I kinda agree with both of you. It might be a required abstraction, but it's a leaky one.

Long before LLMs, I would talk about classes / functions / modules like "it then does this, decides the epsilon is too low, chops it up and adds it to the list".

The difference I guess it was only to a technical crowd and nobody would mistake this for anything it wasn't. Everybody know that "it" didn't "decide" anything.

With AI being so mainstream and the math being much more elusive than a simple if..then I guess it's just too easy to take this simple speaking convention at face value.

EDIT: some clarifications / wording

Agreeing with you, this is a "can a submarine swim" problem IMO. We need a new word for what LLMs are doing. Calling it "thinking" is stretching the word to breaking point, but "selecting the next word based on a complex statistical model" doesn't begin to capture what they're capable of.

Maybe it's cog-nition (emphasis on the cog).
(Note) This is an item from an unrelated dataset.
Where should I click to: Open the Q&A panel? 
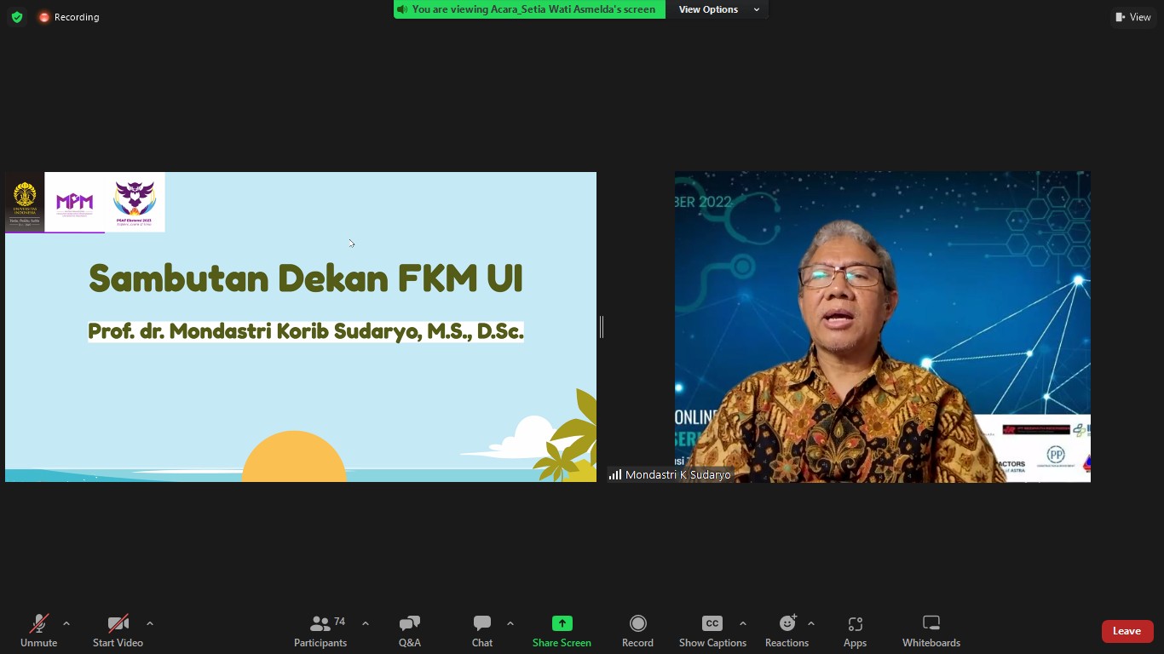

  • What does a submarine do? Submarine? I suppose you "drive" a submarine which is getting to the idea: submarines don't swim because ultimately they are "driven"? I guess the issue is we don't make up a new word for what submarines do, we just don't use human words.

    I think the above poster gets a little distracted by suggesting the models are creative which itself is disputed. Perhaps a better term, like above, would be to just use "model". They are models after all. We don't make up a new portmanteau for submarines. They float, or drive, or submarine around.

    So maybe an LLM doesn't "write" a poem, but instead "models a poem" which maybe indeed take away a little of the sketchy magic and fake humanness they tend to be imbued with.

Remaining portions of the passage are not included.